Apropos yesterday’s Trading the Technicals section… have the bears in natural gas hit rock bottom? Perhaps. Over the last three weeks ended Monday, spot natural gas futures for December delivery fell by 17%, from a 4.207 high print on October 7th to a 3.500 low print on October 25th. This selloff was fueled by a large influx of bearish money.
Open interest rose by 119% over this period and On Balance Volume (OBV) surged by 135%. Furthermore, coming into yesterday’s session the Relative Strength Index (RSI) had been hovering below 30 (i.e. oversold) since October 21st.
In other words, this market was ripe for a short-covering rally. Therefore, yesterday’s 7.3% trough-to-peak intraday surge was technical and had nothing, we repeat, nothing, to do with the EIA’s weekly storage report… as some rather silly headlines in the media suggested. For crying out loud, the EIA reported a 71 Bcf injection. Thus, over the last two months the year-on-year deficit (not seasonally adjusted) has narrowed from 228 Bcf (-6.7%) to 5 Bcf (-0.1%).
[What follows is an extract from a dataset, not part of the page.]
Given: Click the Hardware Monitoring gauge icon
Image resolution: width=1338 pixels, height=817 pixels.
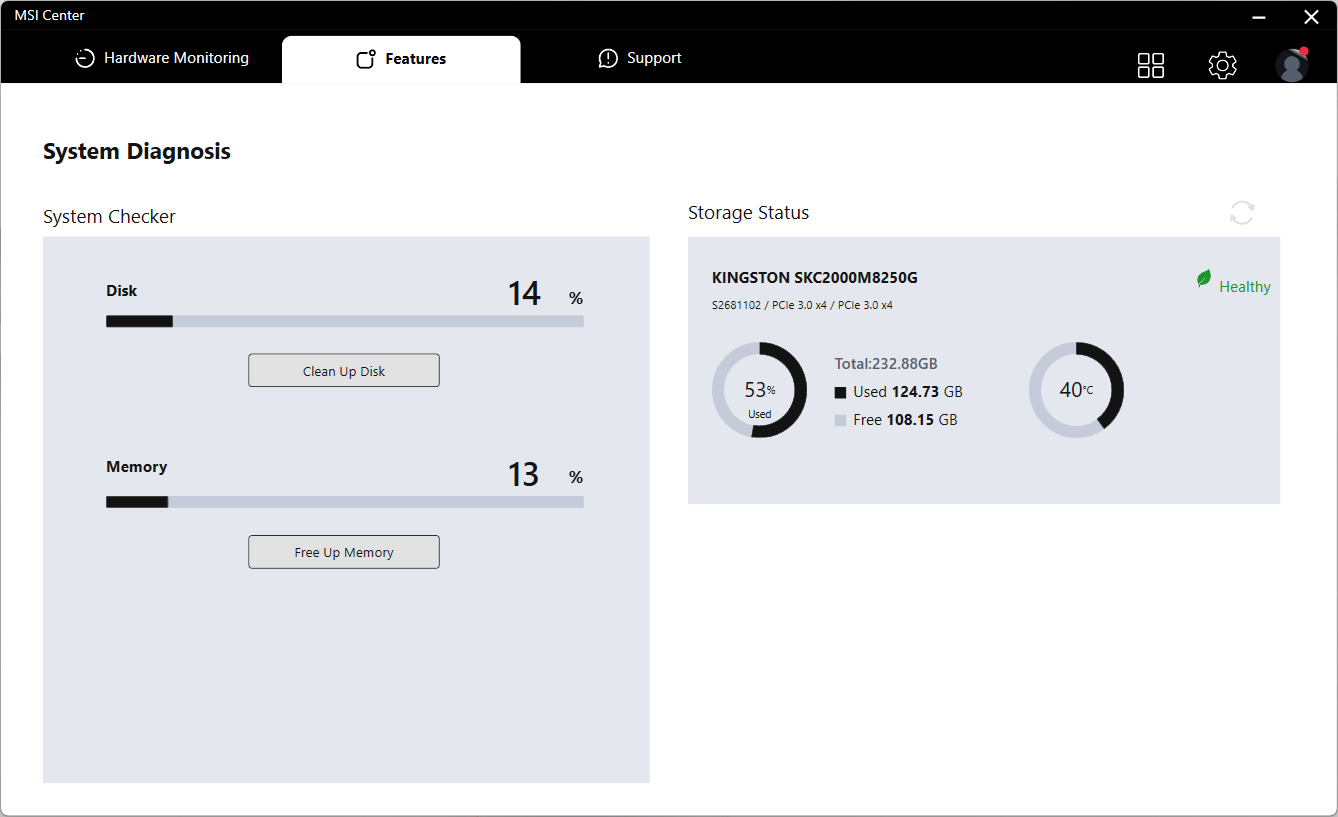Looking at the screenshot, I should (x=85, y=59).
In August, The Schork Reportnoted that because of the summer’s sub-standard injection rate there was going to be excess storage capacity this fall. Thus, utilities would have plenty of space available to them to store molecules ahead of the heating season. Indeed, over the last four reports injections averaged 12.1 Bcf/d or 43% above the five-year average and 200% above last year’s pace when capacity was already maxed out in a number of fields.
Storage in the Producing Area (request today’s Chart of the Day) is already within 4 Bcf of our 1.196 Tcf forecast. At the current pace storage here is now on pace to hit 1.237 Tcf, i.e. just 60 Bcf shy of estimated capacity. Thus, you can’t swing a cat without hitting a molecule in the U.S.
What’s more, on Wednesday the winter strip (Nov’10 to Mar’11) settled at a 32.6 cent or 7.8% discount (!) to next summer (Apr’11 to Oct’11). This is the fourth season in a row when the winter settled at a discount to the following summer. In the prior seventeen seasons, the winter never closed at a discount to the summer. Whereas winter gas had closed at a 16.04% premium (backwardation) over the previous seventeen seasons, over the last four the spread has finished at a 5.6% discount (contango).
In other words, the market is not concerned about the availability of gas for this season. Be that as it may, a close today above 3.900 will push us off of our bearish daily bias.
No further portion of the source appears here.